Please print all the lines below exactly as they are written.

### Information
⟨

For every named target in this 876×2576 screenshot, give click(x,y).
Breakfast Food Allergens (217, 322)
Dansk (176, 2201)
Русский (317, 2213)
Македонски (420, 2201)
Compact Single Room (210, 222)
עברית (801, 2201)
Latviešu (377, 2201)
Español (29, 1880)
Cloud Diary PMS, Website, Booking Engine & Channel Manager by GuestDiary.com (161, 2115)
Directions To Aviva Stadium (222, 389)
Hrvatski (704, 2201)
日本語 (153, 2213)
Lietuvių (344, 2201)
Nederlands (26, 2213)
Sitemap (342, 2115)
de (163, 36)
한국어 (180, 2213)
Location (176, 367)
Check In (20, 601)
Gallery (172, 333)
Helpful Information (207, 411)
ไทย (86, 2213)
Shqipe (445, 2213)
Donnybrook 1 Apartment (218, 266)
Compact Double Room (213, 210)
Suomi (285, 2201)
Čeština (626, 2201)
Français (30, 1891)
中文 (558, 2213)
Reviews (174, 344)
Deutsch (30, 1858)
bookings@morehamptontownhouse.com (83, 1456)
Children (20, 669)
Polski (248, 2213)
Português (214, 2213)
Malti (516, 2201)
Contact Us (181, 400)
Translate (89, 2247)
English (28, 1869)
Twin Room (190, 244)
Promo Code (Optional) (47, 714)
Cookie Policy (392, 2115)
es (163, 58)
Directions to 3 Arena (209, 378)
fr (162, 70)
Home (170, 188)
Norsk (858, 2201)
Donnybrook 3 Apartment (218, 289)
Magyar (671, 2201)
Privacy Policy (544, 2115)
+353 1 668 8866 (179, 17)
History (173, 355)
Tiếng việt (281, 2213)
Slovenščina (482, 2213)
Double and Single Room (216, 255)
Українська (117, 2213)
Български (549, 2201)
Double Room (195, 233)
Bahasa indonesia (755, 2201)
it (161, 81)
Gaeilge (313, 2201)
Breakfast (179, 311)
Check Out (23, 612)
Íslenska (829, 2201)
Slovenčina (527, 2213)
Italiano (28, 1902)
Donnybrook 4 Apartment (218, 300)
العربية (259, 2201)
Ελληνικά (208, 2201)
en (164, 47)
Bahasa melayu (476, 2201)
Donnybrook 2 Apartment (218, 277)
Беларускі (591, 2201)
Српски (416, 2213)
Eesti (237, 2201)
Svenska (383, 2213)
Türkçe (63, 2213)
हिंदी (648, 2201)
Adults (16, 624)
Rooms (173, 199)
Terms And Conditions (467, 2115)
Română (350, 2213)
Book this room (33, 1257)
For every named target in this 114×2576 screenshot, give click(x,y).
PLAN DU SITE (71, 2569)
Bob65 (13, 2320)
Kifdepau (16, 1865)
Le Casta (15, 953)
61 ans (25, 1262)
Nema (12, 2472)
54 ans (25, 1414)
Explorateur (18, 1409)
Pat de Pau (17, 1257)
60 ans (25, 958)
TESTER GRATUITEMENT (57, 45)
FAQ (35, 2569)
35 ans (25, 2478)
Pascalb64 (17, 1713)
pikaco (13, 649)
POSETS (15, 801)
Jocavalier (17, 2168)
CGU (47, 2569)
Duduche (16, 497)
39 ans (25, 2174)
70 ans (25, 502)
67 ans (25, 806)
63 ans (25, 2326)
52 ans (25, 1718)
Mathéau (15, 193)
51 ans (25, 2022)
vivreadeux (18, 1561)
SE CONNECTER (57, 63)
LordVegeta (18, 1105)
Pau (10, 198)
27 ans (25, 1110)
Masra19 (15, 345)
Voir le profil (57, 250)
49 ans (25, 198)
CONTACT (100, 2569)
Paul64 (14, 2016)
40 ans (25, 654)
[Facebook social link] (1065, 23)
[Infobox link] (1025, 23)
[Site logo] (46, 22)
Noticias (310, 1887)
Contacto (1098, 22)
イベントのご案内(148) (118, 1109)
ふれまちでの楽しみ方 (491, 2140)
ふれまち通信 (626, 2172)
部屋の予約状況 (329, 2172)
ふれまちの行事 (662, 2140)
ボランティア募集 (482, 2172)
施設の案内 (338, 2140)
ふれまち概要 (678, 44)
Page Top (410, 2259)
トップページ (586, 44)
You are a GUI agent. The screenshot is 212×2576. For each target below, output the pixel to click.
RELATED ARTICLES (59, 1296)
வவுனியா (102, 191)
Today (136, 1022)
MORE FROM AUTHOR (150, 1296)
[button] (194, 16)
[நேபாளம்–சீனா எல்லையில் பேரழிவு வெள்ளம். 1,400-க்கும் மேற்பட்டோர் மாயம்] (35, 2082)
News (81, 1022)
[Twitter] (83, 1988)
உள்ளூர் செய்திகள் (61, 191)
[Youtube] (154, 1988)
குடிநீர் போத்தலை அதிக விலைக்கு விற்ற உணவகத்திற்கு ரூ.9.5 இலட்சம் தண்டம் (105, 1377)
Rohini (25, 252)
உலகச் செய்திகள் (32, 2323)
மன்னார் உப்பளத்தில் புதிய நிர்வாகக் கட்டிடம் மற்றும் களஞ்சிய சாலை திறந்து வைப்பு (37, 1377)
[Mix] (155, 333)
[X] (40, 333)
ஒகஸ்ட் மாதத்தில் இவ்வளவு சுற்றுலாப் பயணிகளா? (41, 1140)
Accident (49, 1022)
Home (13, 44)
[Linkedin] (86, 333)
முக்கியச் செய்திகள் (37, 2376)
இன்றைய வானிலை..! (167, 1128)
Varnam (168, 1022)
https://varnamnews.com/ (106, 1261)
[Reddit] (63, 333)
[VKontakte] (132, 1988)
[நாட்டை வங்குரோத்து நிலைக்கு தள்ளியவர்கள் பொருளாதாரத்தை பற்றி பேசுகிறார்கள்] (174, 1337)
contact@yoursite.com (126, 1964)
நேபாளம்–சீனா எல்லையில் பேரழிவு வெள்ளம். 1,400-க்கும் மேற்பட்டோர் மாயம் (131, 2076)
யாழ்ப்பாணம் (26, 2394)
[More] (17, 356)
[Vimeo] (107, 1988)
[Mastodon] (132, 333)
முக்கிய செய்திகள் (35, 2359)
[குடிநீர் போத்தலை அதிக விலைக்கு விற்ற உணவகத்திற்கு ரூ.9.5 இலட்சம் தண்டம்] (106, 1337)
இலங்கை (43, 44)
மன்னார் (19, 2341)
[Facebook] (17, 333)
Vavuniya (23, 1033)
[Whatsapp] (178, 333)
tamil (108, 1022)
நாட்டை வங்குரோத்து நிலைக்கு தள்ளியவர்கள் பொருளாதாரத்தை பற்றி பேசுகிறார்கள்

⟩

### Solution to the exercise
For every named target in this 876×2576 screenshot, give click(x,y).
Breakfast Food Allergens (217, 322)
Dansk (176, 2201)
Русский (317, 2213)
Македонски (420, 2201)
Compact Single Room (210, 222)
עברית (801, 2201)
Latviešu (377, 2201)
Español (29, 1880)
Cloud Diary PMS, Website, Booking Engine & Channel Manager by GuestDiary.com (161, 2115)
Directions To Aviva Stadium (222, 389)
Hrvatski (704, 2201)
日本語 (153, 2213)
Lietuvių (344, 2201)
Nederlands (26, 2213)
Sitemap (342, 2115)
de (163, 36)
한국어 (180, 2213)
Location (176, 367)
Check In (20, 601)
Gallery (172, 333)
Helpful Information (207, 411)
ไทย (86, 2213)
Shqipe (445, 2213)
Donnybrook 1 Apartment (218, 266)
Compact Double Room (213, 210)
Suomi (285, 2201)
Čeština (626, 2201)
Français (30, 1891)
中文 (558, 2213)
Reviews (174, 344)
Deutsch (30, 1858)
bookings@morehamptontownhouse.com (83, 1456)
Children (20, 669)
Polski (248, 2213)
Português (214, 2213)
Malti (516, 2201)
Contact Us (181, 400)
Translate (89, 2247)
English (28, 1869)
Twin Room (190, 244)
Promo Code (Optional) (47, 714)
Cookie Policy (392, 2115)
es (163, 58)
Directions to 3 Arena (209, 378)
fr (162, 70)
Home (170, 188)
Norsk (858, 2201)
Donnybrook 3 Apartment (218, 289)
Magyar (671, 2201)
Privacy Policy (544, 2115)
+353 1 668 8866 (179, 17)
History (173, 355)
Tiếng việt (281, 2213)
Slovenščina (482, 2213)
Double and Single Room (216, 255)
Українська (117, 2213)
Български (549, 2201)
Double Room (195, 233)
Bahasa indonesia (755, 2201)
it (161, 81)
Gaeilge (313, 2201)
Breakfast (179, 311)
Check Out (23, 612)
Íslenska (829, 2201)
Slovenčina (527, 2213)
Italiano (28, 1902)
Donnybrook 4 Apartment (218, 300)
العربية (259, 2201)
Ελληνικά (208, 2201)
en (164, 47)
Bahasa melayu (476, 2201)
Donnybrook 2 Apartment (218, 277)
Беларускі (591, 2201)
Српски (416, 2213)
Eesti (237, 2201)
Svenska (383, 2213)
Türkçe (63, 2213)
हिंदी (648, 2201)
Adults (16, 624)
Rooms (173, 199)
Terms And Conditions (467, 2115)
Română (350, 2213)
Book this room (33, 1257)
For every named target in this 114×2576 screenshot, give click(x,y).
PLAN DU SITE (71, 2569)
Bob65 (13, 2320)
Kifdepau (16, 1865)
Le Casta (15, 953)
61 ans (25, 1262)
Nema (12, 2472)
54 ans (25, 1414)
Explorateur (18, 1409)
Pat de Pau (17, 1257)
60 ans (25, 958)
TESTER GRATUITEMENT (57, 45)
FAQ (35, 2569)
35 ans (25, 2478)
Pascalb64 (17, 1713)
pikaco (13, 649)
POSETS (15, 801)
Jocavalier (17, 2168)
CGU (47, 2569)
Duduche (16, 497)
39 ans (25, 2174)
70 ans (25, 502)
67 ans (25, 806)
63 ans (25, 2326)
52 ans (25, 1718)
Mathéau (15, 193)
51 ans (25, 2022)
vivreadeux (18, 1561)
SE CONNECTER (57, 63)
LordVegeta (18, 1105)
Pau (10, 198)
27 ans (25, 1110)
Masra19 (15, 345)
Voir le profil (57, 250)
49 ans (25, 198)
CONTACT (100, 2569)
Paul64 (14, 2016)
40 ans (25, 654)
[Facebook social link] (1065, 23)
[Infobox link] (1025, 23)
[Site logo] (46, 22)
Noticias (310, 1887)
Contacto (1098, 22)
イベントのご案内(148) (118, 1109)
ふれまちでの楽しみ方 (491, 2140)
ふれまち通信 (626, 2172)
部屋の予約状況 (329, 2172)
ふれまちの行事 (662, 2140)
ボランティア募集 (482, 2172)
施設の案内 (338, 2140)
ふれまち概要 (678, 44)
Page Top (410, 2259)
トップページ (586, 44)
You are a GUI agent. The screenshot is 212×2576. For each target below, output the pixel to click.
RELATED ARTICLES (59, 1296)
வவுனியா (102, 191)
Today (136, 1022)
MORE FROM AUTHOR (150, 1296)
[button] (194, 16)
[நேபாளம்–சீனா எல்லையில் பேரழிவு வெள்ளம். 1,400-க்கும் மேற்பட்டோர் மாயம்] (35, 2082)
News (81, 1022)
[Twitter] (83, 1988)
உள்ளூர் செய்திகள் (61, 191)
[Youtube] (154, 1988)
குடிநீர் போத்தலை அதிக விலைக்கு விற்ற உணவகத்திற்கு ரூ.9.5 இலட்சம் தண்டம் (105, 1377)
Rohini (25, 252)
உலகச் செய்திகள் (32, 2323)
மன்னார் உப்பளத்தில் புதிய நிர்வாகக் கட்டிடம் மற்றும் களஞ்சிய சாலை திறந்து வைப்பு (37, 1377)
[Mix] (155, 333)
[X] (40, 333)
ஒகஸ்ட் மாதத்தில் இவ்வளவு சுற்றுலாப் பயணிகளா? (41, 1140)
Accident (49, 1022)
Home (13, 44)
[Linkedin] (86, 333)
முக்கியச் செய்திகள் (37, 2376)
இன்றைய வானிலை..! (167, 1128)
Varnam (168, 1022)
https://varnamnews.com/ (106, 1261)
[Reddit] (63, 333)
[VKontakte] (132, 1988)
[நாட்டை வங்குரோத்து நிலைக்கு தள்ளியவர்கள் பொருளாதாரத்தை பற்றி பேசுகிறார்கள்] (174, 1337)
contact@yoursite.com (126, 1964)
நேபாளம்–சீனா எல்லையில் பேரழிவு வெள்ளம். 1,400-க்கும் மேற்பட்டோர் மாயம் (131, 2076)
யாழ்ப்பாணம் (26, 2394)
[More] (17, 356)
[Vimeo] (107, 1988)
[Mastodon] (132, 333)
முக்கிய செய்திகள் (35, 2359)
[குடிநீர் போத்தலை அதிக விலைக்கு விற்ற உணவகத்திற்கு ரூ.9.5 இலட்சம் தண்டம்] (106, 1337)
இலங்கை (43, 44)
மன்னார் (19, 2341)
[Facebook] (17, 333)
Vavuniya (23, 1033)
[Whatsapp] (178, 333)
tamil (108, 1022)
நாட்டை வங்குரோத்து நிலைக்கு தள்ளியவர்கள் பொருளாதாரத்தை பற்றி பேசுகிறார்கள்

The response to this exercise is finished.